La soirée s’est poursuivie par deux conférences animées par Michel Stavrou, doyen de l’Institut Saint-Serge, et Arnaud Vaillant. Les interventions ont permis de retracer les chemins parfois surprenants par lesquels la mémoire d’un jeune martyr de Cappadoce s’est enracinée au cœur de la Champagne. Elles ont également mis en lumière la richesse des représentations iconographiques de saint Mamas en Orient comme en Occident, révélant à la fois la diversité des traditions artistiques et l’unité profonde de la vénération qui lui est portée. Les échanges ont enfin souligné combien les saints constituent un patrimoine spirituel commun, antérieur aux divisions historiques entre les Églises, et demeurent aujourd’hui encore un lieu privilégié de rencontre entre Orient et Occident.
Le dimanche matin, la Divine Liturgie a été célébrée à l’église Saint-Martin. Ce moment de prière a été suivi d’un temps de rencontre avec les paroissiens locaux puis d’une nouvelle visite de la cathédrale permettant de découvrir plus en profondeur son trésor, ses œuvres d’art et les témoignages de la dévotion ancienne à saint Mamas.
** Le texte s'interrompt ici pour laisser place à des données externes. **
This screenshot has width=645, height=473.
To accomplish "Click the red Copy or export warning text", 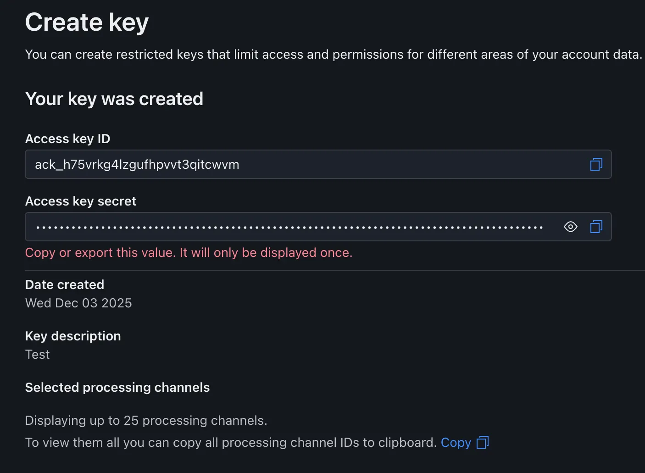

Au terme de ce pèlerinage, l’Institut Saint-Serge adresse sa profonde gratitude à l’ensemble des intervenants, aux communautés qui nous ont accueillis et à tous ceux qui ont contribué à la réussite de cette rencontre. Nous remercions également les membres de la chorale de l’ACER-MJO dont les chants ont porté notre prière tout au long de ces journées. La vidéo qui accompagne ce compte rendu en conserve un écho et prolonge le souvenir de ces moments de découverte et de la communion fraternelle.